If you have some spare time on your hands this week, I strongly suggest that you have a look at this 3 minute clip about (what is essentially) a Vietnamese stokvel.
I’m a big fan of savings groups. I’ve written about them before (check out “Susus and Stokvels: They’re For Rich People too“).
But I think it’s important that we bring this kind of program back into our communities.
Because I think that we underestimate what a gross social travesty the financial services industry has become.
- No one can register for tax, or savings products, or investment products, or almost anything really, without a bank account.
- Registering for a bank account requires proof of residence, initial deposits, initiation fees, and so on.
- And because we’re toeing the IMF line and trying to implement first world compliance in a third world setting, there’s is plenty of paperwork.
- All the paperwork requires compliance officers to be hired to check all the paperwork.

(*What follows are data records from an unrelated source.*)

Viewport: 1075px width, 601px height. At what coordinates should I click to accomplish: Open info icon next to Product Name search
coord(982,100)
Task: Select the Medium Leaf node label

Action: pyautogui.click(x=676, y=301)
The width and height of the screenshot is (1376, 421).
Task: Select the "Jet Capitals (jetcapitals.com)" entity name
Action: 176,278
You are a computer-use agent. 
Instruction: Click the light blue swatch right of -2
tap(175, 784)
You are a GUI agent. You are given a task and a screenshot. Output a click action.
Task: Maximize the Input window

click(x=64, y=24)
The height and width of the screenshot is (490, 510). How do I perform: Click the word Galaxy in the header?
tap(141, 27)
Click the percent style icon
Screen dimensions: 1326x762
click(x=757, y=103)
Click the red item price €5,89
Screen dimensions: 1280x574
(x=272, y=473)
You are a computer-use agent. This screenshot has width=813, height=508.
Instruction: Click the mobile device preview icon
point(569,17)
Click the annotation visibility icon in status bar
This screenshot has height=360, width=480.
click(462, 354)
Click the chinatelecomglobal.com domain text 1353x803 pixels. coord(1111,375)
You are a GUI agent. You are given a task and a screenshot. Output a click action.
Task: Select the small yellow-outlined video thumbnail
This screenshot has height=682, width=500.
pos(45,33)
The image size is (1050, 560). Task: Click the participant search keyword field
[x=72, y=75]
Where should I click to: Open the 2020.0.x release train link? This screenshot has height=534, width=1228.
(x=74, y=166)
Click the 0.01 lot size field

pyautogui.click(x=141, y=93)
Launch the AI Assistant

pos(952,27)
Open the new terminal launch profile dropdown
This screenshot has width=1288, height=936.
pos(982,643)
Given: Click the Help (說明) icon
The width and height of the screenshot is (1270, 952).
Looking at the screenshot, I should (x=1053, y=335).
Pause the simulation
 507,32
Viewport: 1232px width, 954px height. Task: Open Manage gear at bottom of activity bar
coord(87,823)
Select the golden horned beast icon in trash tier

- So the charge gets passed on as bank fees.
- But in a developing economy such as ours, the bulk of the population don’t really have proof of residence. They don’t get utility bills, or have telephone accounts. They don’t sign lease agreements. Which doesn’t mean that they’re tax evaders or money launderers. But, you know, tough luck.
- Also, they don’t have a spare R50 to put into the bank account to be thrifted off in bank charges.
- Meaning that the bulk of the population are locked out.
It’s the economic version of a caste system: where the unbanked are the untouchables.
So as I see it, the unbanked should self-bank.
After all, that’s how it all started.